--- EXERCISE ---
Reproduce every item that follows verbatim, keeping each line unchanged and in its original order.

Dataset excerpt
>> start

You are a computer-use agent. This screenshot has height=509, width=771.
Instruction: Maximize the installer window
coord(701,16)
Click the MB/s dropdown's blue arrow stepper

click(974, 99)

>> end

--- COMPLETED TASK ---
You are a computer-use agent. This screenshot has height=509, width=771.
Instruction: Maximize the installer window
coord(701,16)
Click the MB/s dropdown's blue arrow stepper

click(974, 99)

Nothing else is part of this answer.